INPUT MATERIAL:
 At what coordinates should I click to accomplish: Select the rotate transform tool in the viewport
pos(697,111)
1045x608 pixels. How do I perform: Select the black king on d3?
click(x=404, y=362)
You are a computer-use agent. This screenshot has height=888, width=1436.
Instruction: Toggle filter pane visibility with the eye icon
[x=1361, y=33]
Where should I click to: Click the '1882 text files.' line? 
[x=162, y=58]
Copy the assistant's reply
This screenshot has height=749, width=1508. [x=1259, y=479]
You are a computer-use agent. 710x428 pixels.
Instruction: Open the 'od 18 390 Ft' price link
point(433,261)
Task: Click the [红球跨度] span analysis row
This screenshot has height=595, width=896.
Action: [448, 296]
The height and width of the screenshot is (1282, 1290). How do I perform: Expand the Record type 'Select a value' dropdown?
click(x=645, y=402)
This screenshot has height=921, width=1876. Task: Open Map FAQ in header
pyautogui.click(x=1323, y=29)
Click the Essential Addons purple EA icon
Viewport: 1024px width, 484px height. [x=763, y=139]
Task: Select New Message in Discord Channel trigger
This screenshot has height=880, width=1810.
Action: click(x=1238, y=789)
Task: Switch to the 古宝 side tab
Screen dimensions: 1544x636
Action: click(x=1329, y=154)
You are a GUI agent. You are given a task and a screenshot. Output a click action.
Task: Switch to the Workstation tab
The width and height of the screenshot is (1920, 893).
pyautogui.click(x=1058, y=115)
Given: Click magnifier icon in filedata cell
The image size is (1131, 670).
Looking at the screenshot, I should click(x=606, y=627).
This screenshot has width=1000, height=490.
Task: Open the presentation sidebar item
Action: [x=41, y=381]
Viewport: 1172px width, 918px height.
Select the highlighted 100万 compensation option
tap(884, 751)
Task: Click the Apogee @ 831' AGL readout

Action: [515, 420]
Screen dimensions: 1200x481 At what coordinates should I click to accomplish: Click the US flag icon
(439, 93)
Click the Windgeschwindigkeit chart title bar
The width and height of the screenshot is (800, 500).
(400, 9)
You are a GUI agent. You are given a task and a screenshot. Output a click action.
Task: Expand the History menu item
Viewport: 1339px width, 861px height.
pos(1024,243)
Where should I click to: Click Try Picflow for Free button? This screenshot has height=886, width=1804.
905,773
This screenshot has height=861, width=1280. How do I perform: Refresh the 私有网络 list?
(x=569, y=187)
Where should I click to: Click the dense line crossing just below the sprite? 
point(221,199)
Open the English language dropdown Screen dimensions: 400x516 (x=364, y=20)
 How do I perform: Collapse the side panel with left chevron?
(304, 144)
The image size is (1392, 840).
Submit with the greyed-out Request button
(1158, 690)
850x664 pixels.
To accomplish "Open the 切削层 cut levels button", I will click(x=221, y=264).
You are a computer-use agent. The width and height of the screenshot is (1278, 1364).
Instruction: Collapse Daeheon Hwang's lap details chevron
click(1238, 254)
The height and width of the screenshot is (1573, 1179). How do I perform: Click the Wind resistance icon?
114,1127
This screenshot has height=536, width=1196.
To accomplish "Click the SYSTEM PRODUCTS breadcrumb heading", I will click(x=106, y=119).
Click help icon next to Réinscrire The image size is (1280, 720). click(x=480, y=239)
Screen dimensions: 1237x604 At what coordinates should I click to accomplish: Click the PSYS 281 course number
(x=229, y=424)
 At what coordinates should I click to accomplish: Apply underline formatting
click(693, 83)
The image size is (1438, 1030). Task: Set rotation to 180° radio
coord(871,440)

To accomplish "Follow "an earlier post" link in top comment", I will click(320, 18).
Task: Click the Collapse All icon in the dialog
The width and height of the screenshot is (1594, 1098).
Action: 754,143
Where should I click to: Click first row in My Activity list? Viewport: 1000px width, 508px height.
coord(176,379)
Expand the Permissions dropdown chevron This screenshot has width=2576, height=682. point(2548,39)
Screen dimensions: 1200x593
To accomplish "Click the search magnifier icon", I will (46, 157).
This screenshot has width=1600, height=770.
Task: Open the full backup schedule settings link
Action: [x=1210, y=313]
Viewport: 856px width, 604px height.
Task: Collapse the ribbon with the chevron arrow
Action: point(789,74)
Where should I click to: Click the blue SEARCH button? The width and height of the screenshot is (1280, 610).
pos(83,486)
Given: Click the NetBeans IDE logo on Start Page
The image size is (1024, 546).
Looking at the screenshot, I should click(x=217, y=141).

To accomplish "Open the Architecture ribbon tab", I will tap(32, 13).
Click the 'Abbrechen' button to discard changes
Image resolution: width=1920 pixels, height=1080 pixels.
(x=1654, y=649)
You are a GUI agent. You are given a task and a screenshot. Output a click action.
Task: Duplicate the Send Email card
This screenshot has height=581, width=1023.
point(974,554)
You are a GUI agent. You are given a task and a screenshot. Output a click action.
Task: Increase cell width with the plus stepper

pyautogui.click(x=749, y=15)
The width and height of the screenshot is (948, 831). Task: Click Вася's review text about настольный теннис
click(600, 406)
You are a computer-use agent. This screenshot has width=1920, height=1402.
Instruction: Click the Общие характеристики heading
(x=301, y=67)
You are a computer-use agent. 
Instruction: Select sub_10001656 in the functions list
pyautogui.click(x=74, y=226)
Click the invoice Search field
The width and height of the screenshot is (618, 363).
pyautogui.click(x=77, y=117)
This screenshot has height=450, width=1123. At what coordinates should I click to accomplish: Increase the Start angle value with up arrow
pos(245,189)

TASK GOAL:
Please reproduce the lines from the line with "Click the 'Abbrechen'" to the line with "Task: Duplicate the Send Email card", both ends included, exactly as they appear above.

ANSWER AREA:
Click the 'Abbrechen' button to discard changes
Image resolution: width=1920 pixels, height=1080 pixels.
(x=1654, y=649)
You are a GUI agent. You are given a task and a screenshot. Output a click action.
Task: Duplicate the Send Email card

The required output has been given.